Corrections or additions?
This review by Pat Summers was prepared for the
April 4, 2001 edition of U.S. 1 Newspaper. All rights reserved.
Zimmerli’s Exhibit Duo
MoMA, BAM, and all you others, meet ZAM! If the name
suggests "sha-ZAM," that probably won’t hurt anyone’s
feelings,
although the acronym belongs to Zimmerli Art Museum — the
newly-expanded
Zimmerli, that is. And, since today’s museum renovations often include
creating a catchiness that starts with the proof-of-admission
stickers,
it’s ZAM, thank you very much.
A feeling of multi-tiered spaciousness and an awareness of pale
polished
wood floors and are among the first impressions inside the new ZAM.
Re-opened late last year, the Jane Voorhees Zimmerli Museum (U.S.
1, November 22, 2000), easily accessible from the Princeton area via
Route 27 to New Brunswick, now features two large exhibitions:
"American
Impressionism: Treasures from the Smithsonian American Art Museum"
and "The Exotic Flower: Constructions of Femininity in Late
Nineteenth-Century
French Art." Both shows run through Sunday, May 20.
Known as the vanilla ice cream of painting — what’s not to like?
— the 51 American Impressionist works on view include some
surprises,
some pleasures, and some surprising pleasures. Among the former are
the textures and hues, as well as the very subject, of Ernest Lawson’s
"Gold Mining, Cripple Creek" (1929); altogether, not your
usual impressionist view of the world. Emil Carlsen’s "The South
Strand" (c. 1909) offers a large, peaceful scene, more sky and
clouds than sea, and all in mild and mellow shades. A beached dory
figures in the foreground, while more working boats head out to sea.
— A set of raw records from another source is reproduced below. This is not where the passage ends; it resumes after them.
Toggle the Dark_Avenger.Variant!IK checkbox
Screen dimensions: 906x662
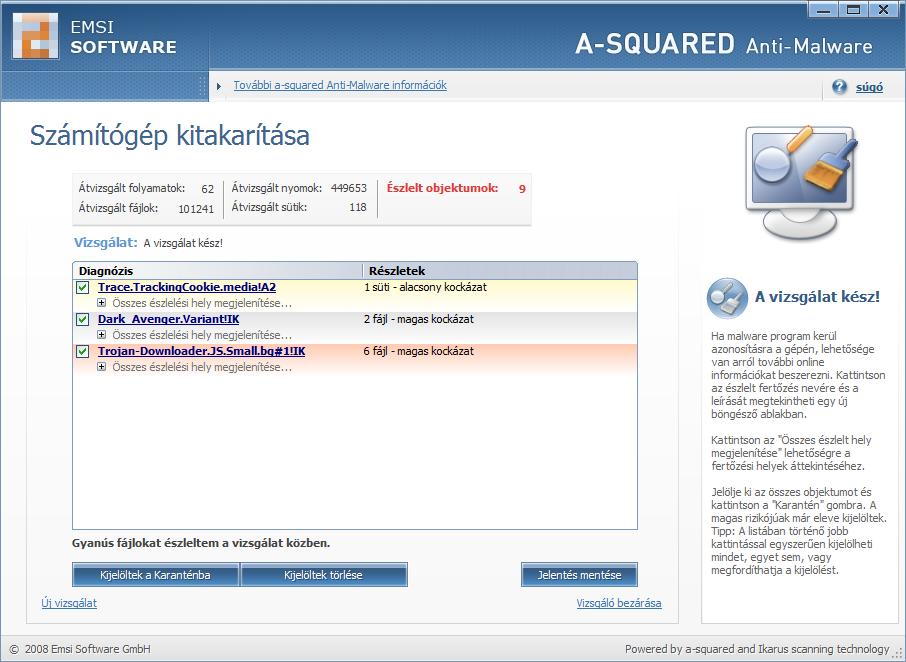(x=83, y=320)
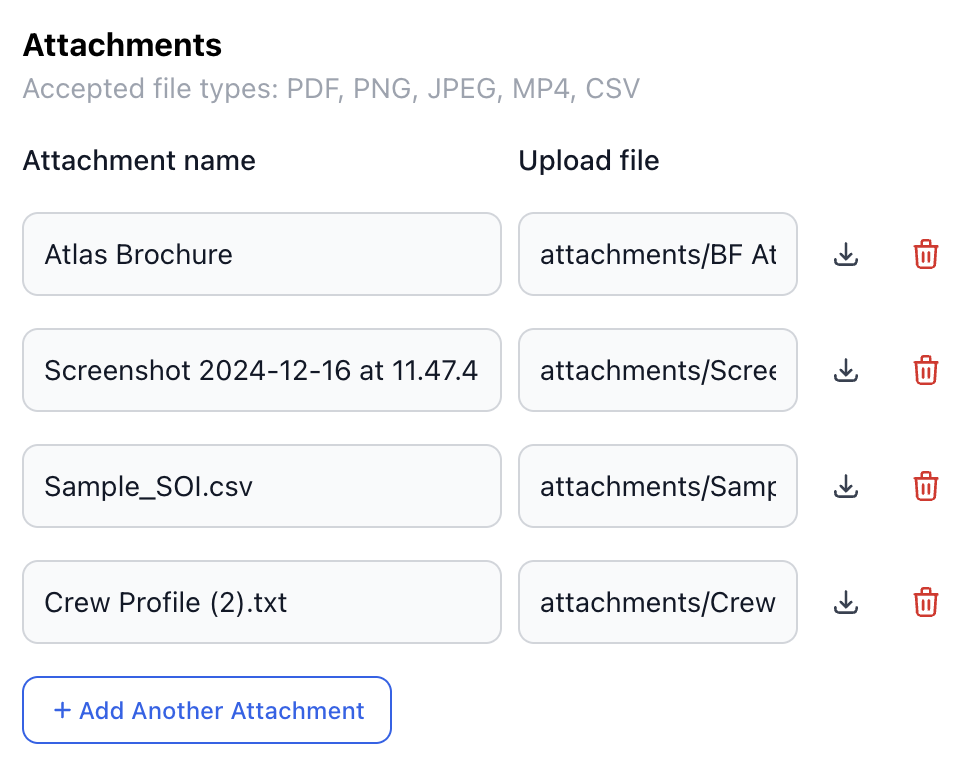
Task: Select the Sample_SOI.csv name field
Action: coord(261,487)
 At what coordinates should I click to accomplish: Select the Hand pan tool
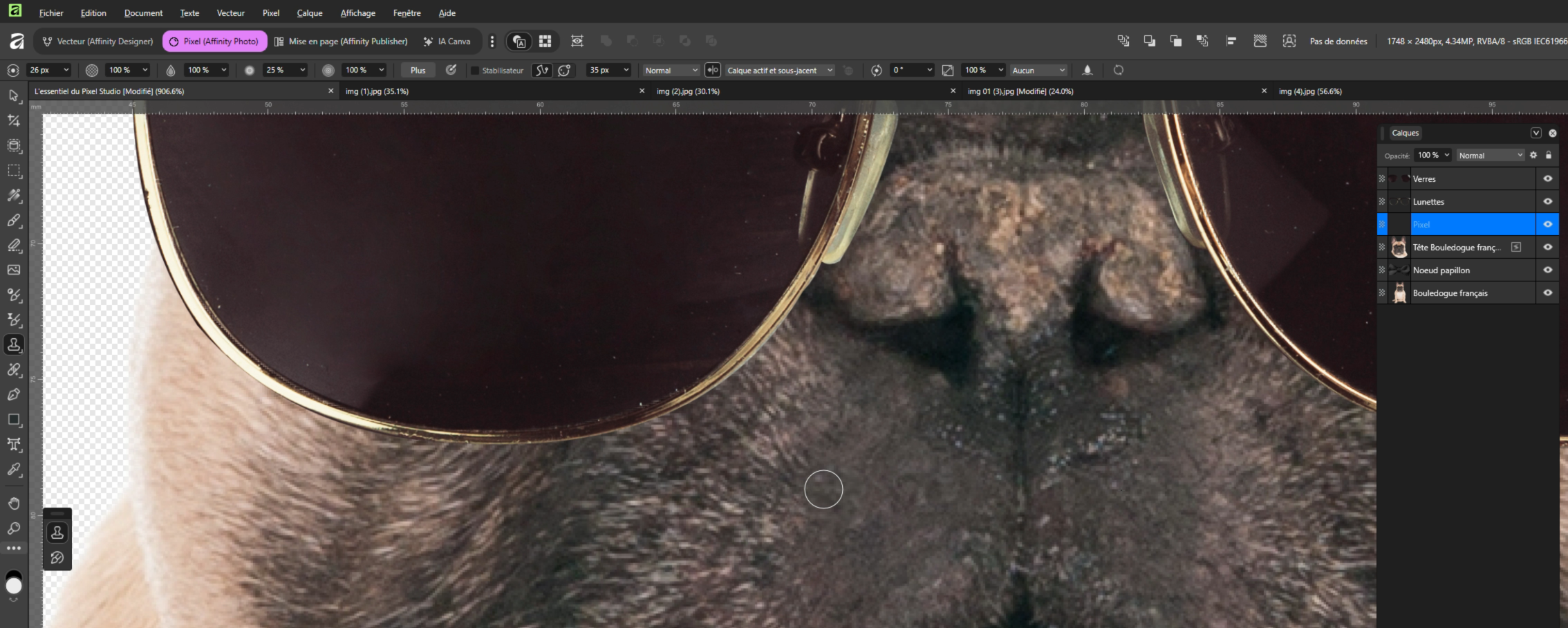(14, 504)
Two snow scenes are welcome reminders of the Impressionists-in-winter
exhibition held not long ago in Brooklyn — an atypical season
for plein-air painting, often with uncommon results. Here is Birge
Harrison’s "Winter Sunrise" (1890), with a pink-streaked sky
over graying snow and sky shades reflected in the water. Twenty-one
years later, Guy Wiggins’s "Columbus Circle, Winter" captures
blizzard conditions in the city: the whitened monument at the center
of industrial smoke and blowing snow, horse-drawn wagons, a single
stooped pedestrian, and a few motorized vehicles are to be seen.
Childe Hassam is represented by several pictures that include "The
South Ledges, Appledore" (1913), in which an invisible diagonal
line divides a woman sitting on the rocks from the sea she watches.
A tiny sailboat is visible at the horizon, and the total scene takes
on ever-greater realism when viewed from a distance. "Marechal
Niel Roses" (1919) is about shadows and reflections and a woman
with peculiarly interesting, lustrous hair, dress, and ring. Hassam’s
"Ponte Santa Trinita" (1897) shows one of the seven bridges
crossing Florence’s Arno River, where watery shades of green, blue,
and aqua, and a pale building all bespeak the effects of light that
is closely observed, convincingly rendered.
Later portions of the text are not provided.